Source data:

____________

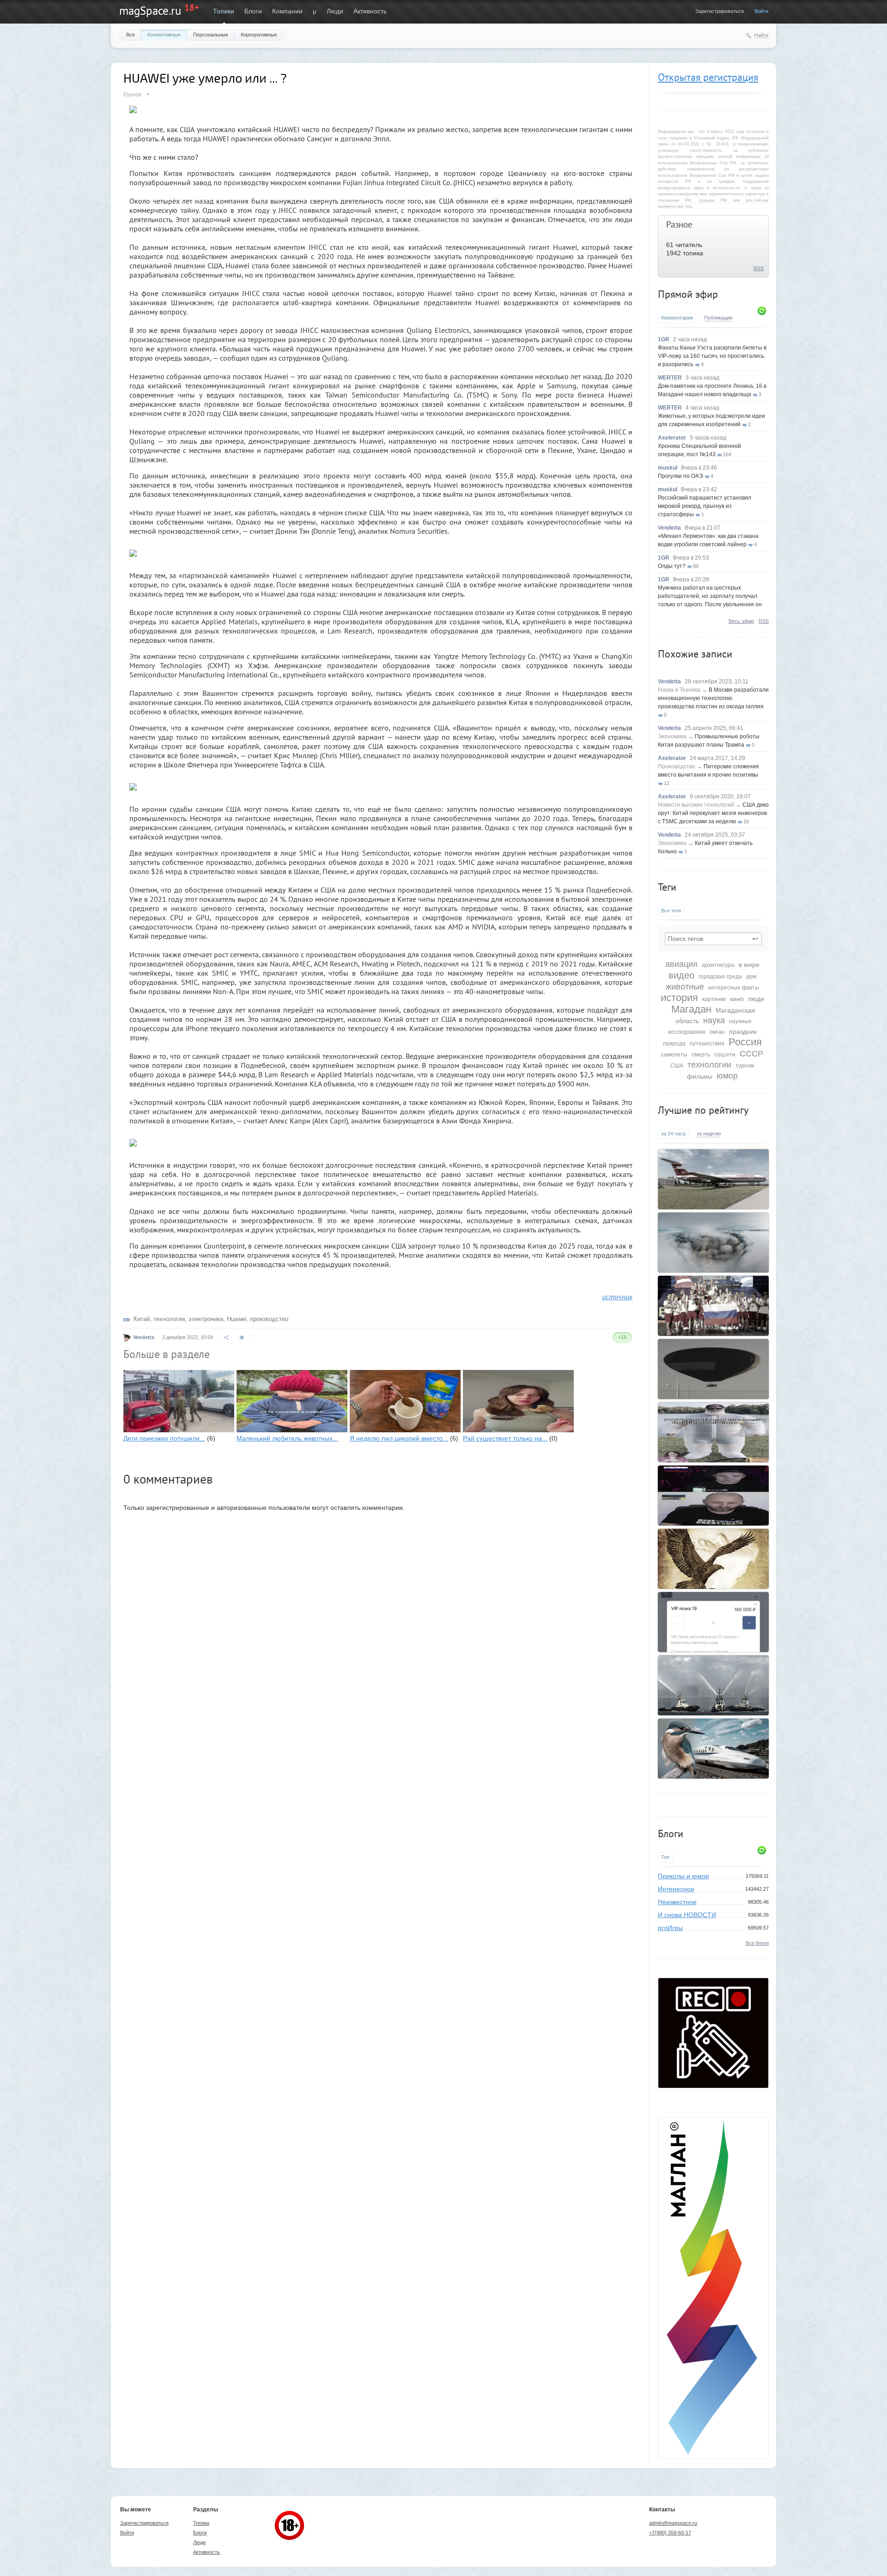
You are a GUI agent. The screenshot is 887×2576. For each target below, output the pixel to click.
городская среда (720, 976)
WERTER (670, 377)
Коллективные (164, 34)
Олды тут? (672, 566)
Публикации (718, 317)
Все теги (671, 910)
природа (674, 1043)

____________

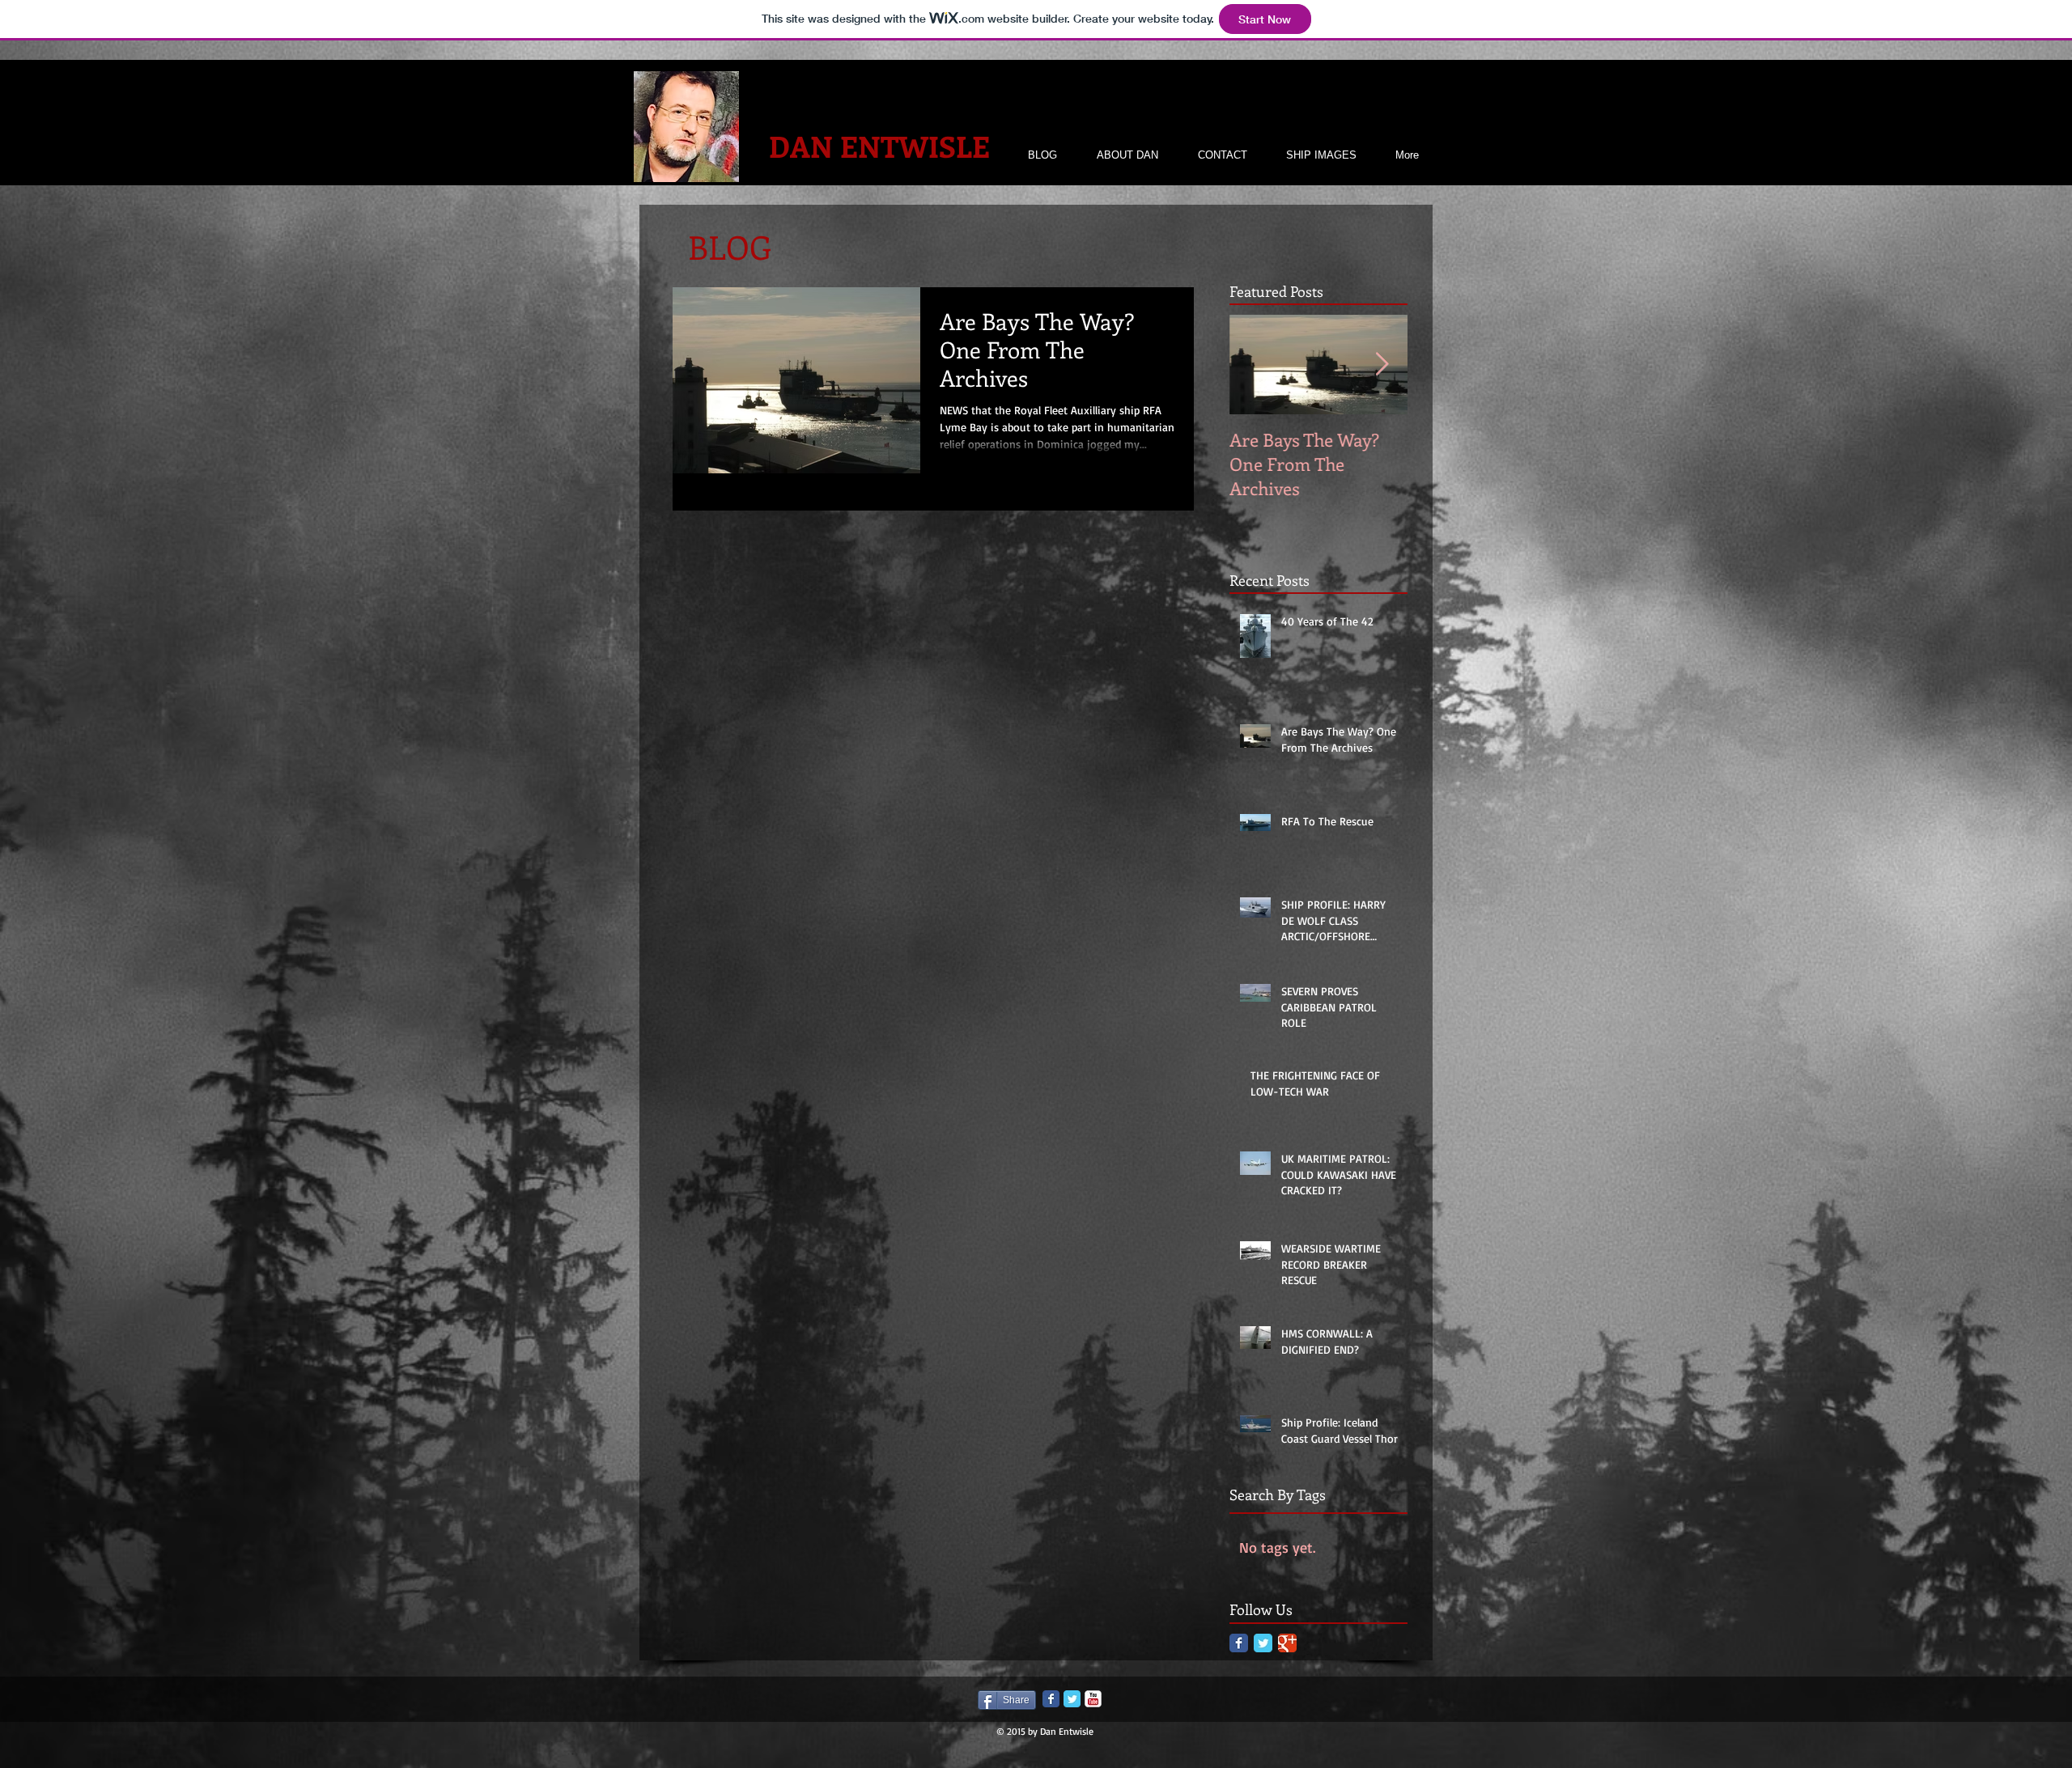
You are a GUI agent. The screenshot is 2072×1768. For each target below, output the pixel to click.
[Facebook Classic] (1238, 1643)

____________

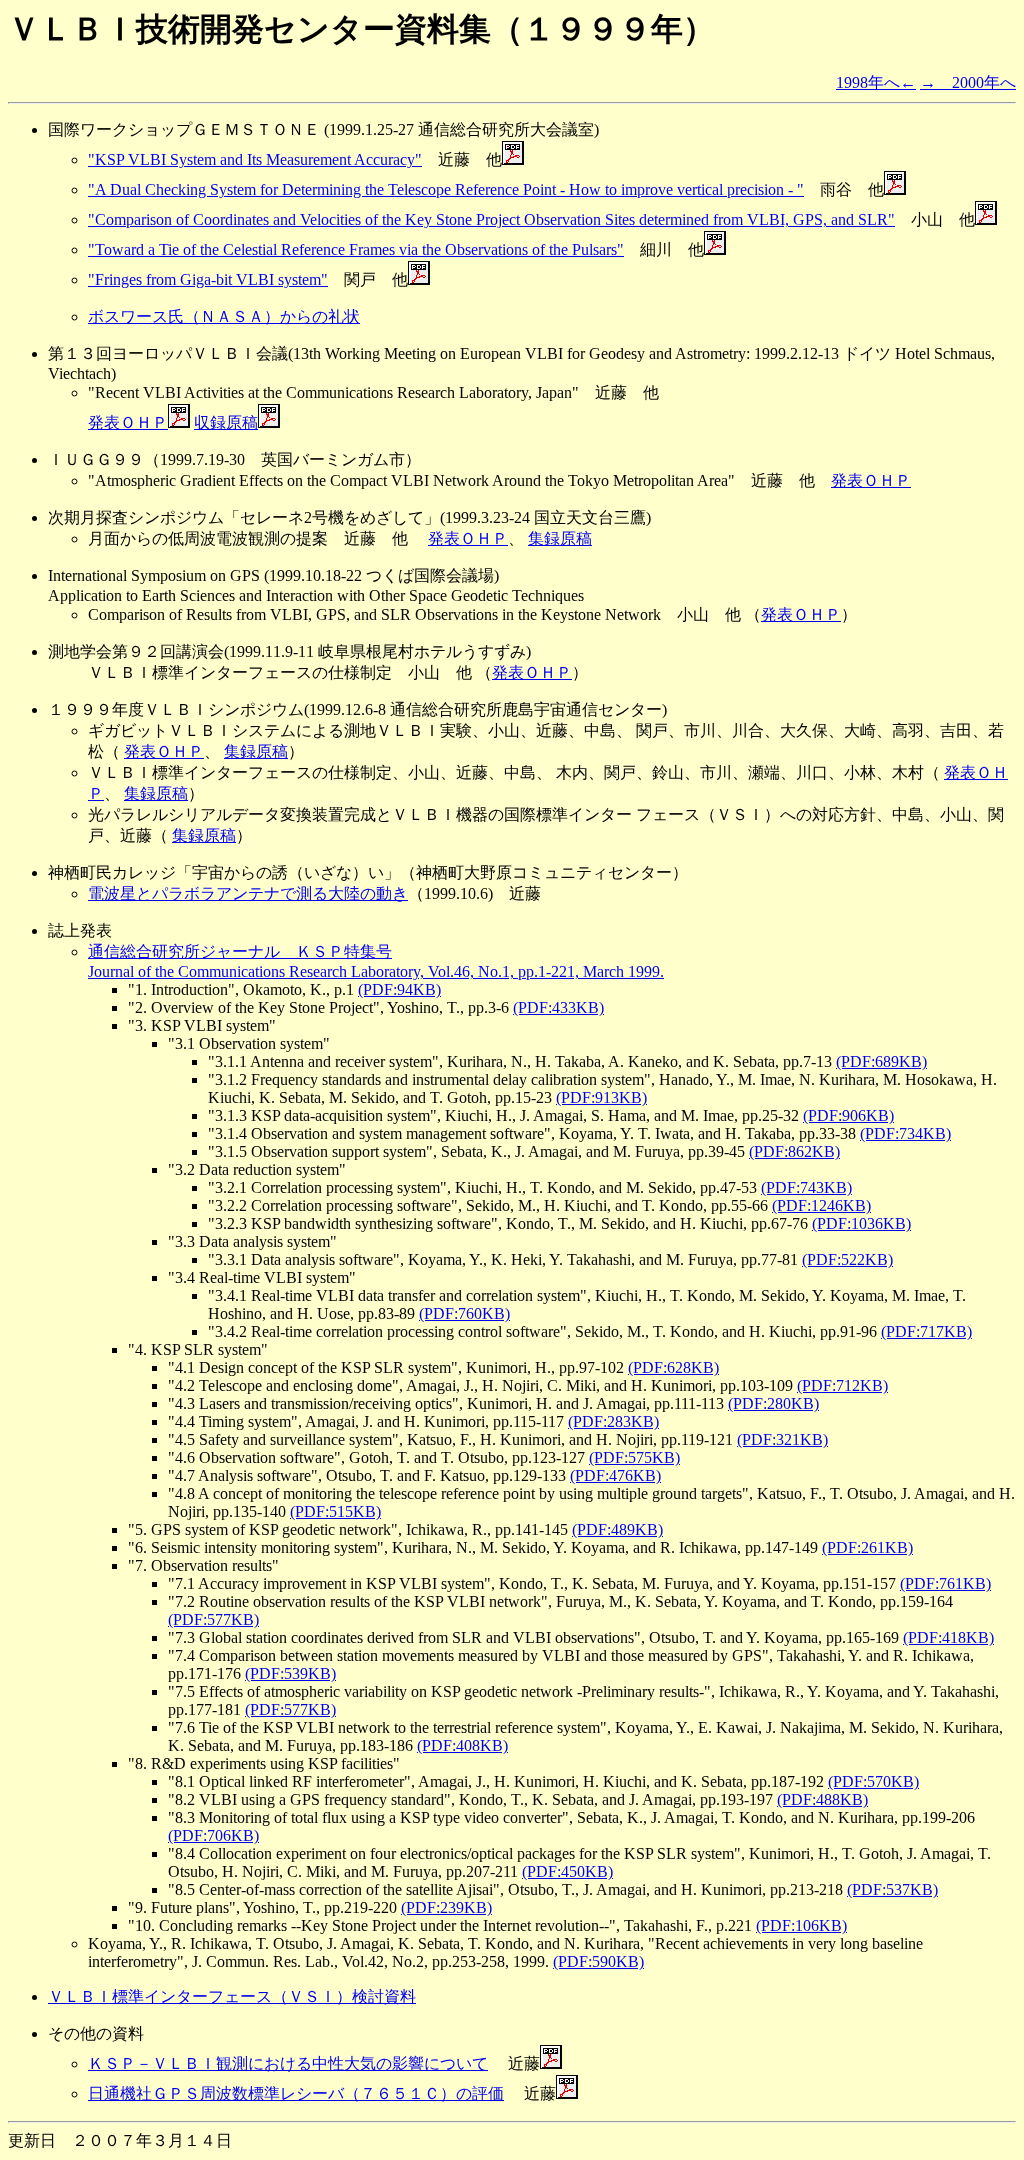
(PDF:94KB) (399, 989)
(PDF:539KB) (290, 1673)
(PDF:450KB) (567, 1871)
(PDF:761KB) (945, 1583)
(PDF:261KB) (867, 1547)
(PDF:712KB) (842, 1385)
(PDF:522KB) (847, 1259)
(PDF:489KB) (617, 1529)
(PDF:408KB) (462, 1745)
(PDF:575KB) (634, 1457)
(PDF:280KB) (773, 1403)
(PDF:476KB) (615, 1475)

____________

Goal of the exercise: Copy out precisely the lines from the line with "You are a GUI agent. The screenshot is 887×2576." to the line with "природа (674, 1043)" in the material above, including those two lines and omitting all the rest.

Result below:
You are a GUI agent. The screenshot is 887×2576. For each target below, output the pixel to click.
городская среда (720, 976)
WERTER (670, 377)
Коллективные (164, 34)
Олды тут? (672, 566)
Публикации (718, 317)
Все теги (671, 910)
природа (674, 1043)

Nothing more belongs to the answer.